-------- DATA FOR THIS TASK --------

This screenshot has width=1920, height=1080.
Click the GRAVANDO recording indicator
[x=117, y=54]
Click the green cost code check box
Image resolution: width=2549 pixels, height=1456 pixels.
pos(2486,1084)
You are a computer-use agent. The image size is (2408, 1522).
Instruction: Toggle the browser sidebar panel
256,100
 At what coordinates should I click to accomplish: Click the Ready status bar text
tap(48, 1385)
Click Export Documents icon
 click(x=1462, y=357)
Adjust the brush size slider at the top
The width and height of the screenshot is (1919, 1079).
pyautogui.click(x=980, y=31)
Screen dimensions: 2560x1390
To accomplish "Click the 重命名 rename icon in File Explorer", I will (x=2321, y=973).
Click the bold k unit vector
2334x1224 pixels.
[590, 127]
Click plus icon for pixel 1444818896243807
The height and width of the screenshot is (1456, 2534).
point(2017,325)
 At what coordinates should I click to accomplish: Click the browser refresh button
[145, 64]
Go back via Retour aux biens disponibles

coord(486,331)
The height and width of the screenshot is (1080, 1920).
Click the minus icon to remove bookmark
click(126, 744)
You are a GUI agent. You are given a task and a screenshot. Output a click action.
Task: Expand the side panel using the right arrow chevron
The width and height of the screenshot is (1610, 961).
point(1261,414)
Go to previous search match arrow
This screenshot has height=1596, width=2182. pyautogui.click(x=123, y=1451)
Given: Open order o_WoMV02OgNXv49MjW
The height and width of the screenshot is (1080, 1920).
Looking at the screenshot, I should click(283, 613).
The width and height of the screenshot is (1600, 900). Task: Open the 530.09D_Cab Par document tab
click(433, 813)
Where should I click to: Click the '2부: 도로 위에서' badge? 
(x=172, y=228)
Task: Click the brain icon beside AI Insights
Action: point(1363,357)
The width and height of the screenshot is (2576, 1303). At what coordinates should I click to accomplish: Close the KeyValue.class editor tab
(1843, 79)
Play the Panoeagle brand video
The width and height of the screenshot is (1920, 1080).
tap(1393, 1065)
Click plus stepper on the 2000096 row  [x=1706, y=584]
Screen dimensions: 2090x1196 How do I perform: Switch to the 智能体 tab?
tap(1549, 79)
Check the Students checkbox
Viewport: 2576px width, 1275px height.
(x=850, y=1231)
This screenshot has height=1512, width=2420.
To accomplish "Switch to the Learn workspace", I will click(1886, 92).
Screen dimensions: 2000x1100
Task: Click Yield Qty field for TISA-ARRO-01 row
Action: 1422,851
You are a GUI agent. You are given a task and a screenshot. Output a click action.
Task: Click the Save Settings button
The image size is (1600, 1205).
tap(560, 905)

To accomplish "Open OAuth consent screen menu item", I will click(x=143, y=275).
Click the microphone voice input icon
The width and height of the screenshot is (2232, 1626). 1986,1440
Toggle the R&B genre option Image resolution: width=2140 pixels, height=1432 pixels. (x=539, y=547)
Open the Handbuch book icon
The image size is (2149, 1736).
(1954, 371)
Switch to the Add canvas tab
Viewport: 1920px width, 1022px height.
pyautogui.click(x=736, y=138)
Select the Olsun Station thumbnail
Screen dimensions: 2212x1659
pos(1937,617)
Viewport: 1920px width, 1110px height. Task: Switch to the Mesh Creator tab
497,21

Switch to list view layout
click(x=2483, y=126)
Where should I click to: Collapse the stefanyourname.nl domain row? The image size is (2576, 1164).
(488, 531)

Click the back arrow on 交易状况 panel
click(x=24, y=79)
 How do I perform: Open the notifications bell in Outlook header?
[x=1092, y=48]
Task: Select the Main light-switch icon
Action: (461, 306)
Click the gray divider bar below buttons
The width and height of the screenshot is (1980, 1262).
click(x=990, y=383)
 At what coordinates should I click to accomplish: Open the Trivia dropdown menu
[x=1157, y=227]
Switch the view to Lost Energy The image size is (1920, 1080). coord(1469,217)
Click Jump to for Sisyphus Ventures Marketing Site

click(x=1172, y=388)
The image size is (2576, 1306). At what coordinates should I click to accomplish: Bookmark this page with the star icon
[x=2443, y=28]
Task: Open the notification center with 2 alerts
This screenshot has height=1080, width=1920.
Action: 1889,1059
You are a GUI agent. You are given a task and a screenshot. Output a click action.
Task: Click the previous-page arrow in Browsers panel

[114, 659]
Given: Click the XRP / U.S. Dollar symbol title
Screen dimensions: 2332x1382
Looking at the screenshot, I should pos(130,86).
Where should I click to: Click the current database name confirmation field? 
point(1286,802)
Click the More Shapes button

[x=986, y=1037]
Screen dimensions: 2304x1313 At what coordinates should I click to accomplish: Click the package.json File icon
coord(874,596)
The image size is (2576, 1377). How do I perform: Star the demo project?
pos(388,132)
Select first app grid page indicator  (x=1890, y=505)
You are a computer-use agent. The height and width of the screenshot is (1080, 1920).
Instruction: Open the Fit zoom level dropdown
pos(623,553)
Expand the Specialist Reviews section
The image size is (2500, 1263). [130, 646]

--------

▸ PROMPT: Beginning with the opening line and ending with the final one, transcribe the material exactly.

▸ TASK OUTPUT:
This screenshot has width=1920, height=1080.
Click the GRAVANDO recording indicator
[x=117, y=54]
Click the green cost code check box
Image resolution: width=2549 pixels, height=1456 pixels.
pos(2486,1084)
You are a computer-use agent. The image size is (2408, 1522).
Instruction: Toggle the browser sidebar panel
256,100
 At what coordinates should I click to accomplish: Click the Ready status bar text
tap(48, 1385)
Click Export Documents icon
 click(x=1462, y=357)
Adjust the brush size slider at the top
The width and height of the screenshot is (1919, 1079).
pyautogui.click(x=980, y=31)
Screen dimensions: 2560x1390
To accomplish "Click the 重命名 rename icon in File Explorer", I will (x=2321, y=973).
Click the bold k unit vector
2334x1224 pixels.
[590, 127]
Click plus icon for pixel 1444818896243807
The height and width of the screenshot is (1456, 2534).
point(2017,325)
 At what coordinates should I click to accomplish: Click the browser refresh button
[145, 64]
Go back via Retour aux biens disponibles

coord(486,331)
The height and width of the screenshot is (1080, 1920).
Click the minus icon to remove bookmark
click(126, 744)
You are a GUI agent. You are given a task and a screenshot. Output a click action.
Task: Expand the side panel using the right arrow chevron
The width and height of the screenshot is (1610, 961).
point(1261,414)
Go to previous search match arrow
This screenshot has height=1596, width=2182. pyautogui.click(x=123, y=1451)
Given: Open order o_WoMV02OgNXv49MjW
The height and width of the screenshot is (1080, 1920).
Looking at the screenshot, I should click(283, 613).
The width and height of the screenshot is (1600, 900). Task: Open the 530.09D_Cab Par document tab
click(433, 813)
Where should I click to: Click the '2부: 도로 위에서' badge? 
(x=172, y=228)
Task: Click the brain icon beside AI Insights
Action: point(1363,357)
The width and height of the screenshot is (2576, 1303). At what coordinates should I click to accomplish: Close the KeyValue.class editor tab
(1843, 79)
Play the Panoeagle brand video
The width and height of the screenshot is (1920, 1080).
tap(1393, 1065)
Click plus stepper on the 2000096 row  [x=1706, y=584]
Screen dimensions: 2090x1196 How do I perform: Switch to the 智能体 tab?
tap(1549, 79)
Check the Students checkbox
Viewport: 2576px width, 1275px height.
(x=850, y=1231)
This screenshot has height=1512, width=2420.
To accomplish "Switch to the Learn workspace", I will click(1886, 92).
Screen dimensions: 2000x1100
Task: Click Yield Qty field for TISA-ARRO-01 row
Action: 1422,851
You are a GUI agent. You are given a task and a screenshot. Output a click action.
Task: Click the Save Settings button
The image size is (1600, 1205).
tap(560, 905)

To accomplish "Open OAuth consent screen menu item", I will click(x=143, y=275).
Click the microphone voice input icon
The width and height of the screenshot is (2232, 1626). 1986,1440
Toggle the R&B genre option Image resolution: width=2140 pixels, height=1432 pixels. (x=539, y=547)
Open the Handbuch book icon
The image size is (2149, 1736).
(1954, 371)
Switch to the Add canvas tab
Viewport: 1920px width, 1022px height.
pyautogui.click(x=736, y=138)
Select the Olsun Station thumbnail
Screen dimensions: 2212x1659
pos(1937,617)
Viewport: 1920px width, 1110px height. Task: Switch to the Mesh Creator tab
497,21

Switch to list view layout
click(x=2483, y=126)
Where should I click to: Collapse the stefanyourname.nl domain row? The image size is (2576, 1164).
(488, 531)

Click the back arrow on 交易状况 panel
click(x=24, y=79)
 How do I perform: Open the notifications bell in Outlook header?
[x=1092, y=48]
Task: Select the Main light-switch icon
Action: (461, 306)
Click the gray divider bar below buttons
The width and height of the screenshot is (1980, 1262).
click(x=990, y=383)
 At what coordinates should I click to accomplish: Open the Trivia dropdown menu
[x=1157, y=227]
Switch the view to Lost Energy The image size is (1920, 1080). coord(1469,217)
Click Jump to for Sisyphus Ventures Marketing Site

click(x=1172, y=388)
The image size is (2576, 1306). At what coordinates should I click to accomplish: Bookmark this page with the star icon
[x=2443, y=28]
Task: Open the notification center with 2 alerts
This screenshot has height=1080, width=1920.
Action: 1889,1059
You are a GUI agent. You are given a task and a screenshot. Output a click action.
Task: Click the previous-page arrow in Browsers panel

[114, 659]
Given: Click the XRP / U.S. Dollar symbol title
Screen dimensions: 2332x1382
Looking at the screenshot, I should pos(130,86).
Where should I click to: Click the current database name confirmation field? 
point(1286,802)
Click the More Shapes button

[x=986, y=1037]
Screen dimensions: 2304x1313 At what coordinates should I click to accomplish: Click the package.json File icon
coord(874,596)
The image size is (2576, 1377). How do I perform: Star the demo project?
pos(388,132)
Select first app grid page indicator  (x=1890, y=505)
You are a computer-use agent. The height and width of the screenshot is (1080, 1920).
Instruction: Open the Fit zoom level dropdown
pos(623,553)
Expand the Specialist Reviews section
The image size is (2500, 1263). [130, 646]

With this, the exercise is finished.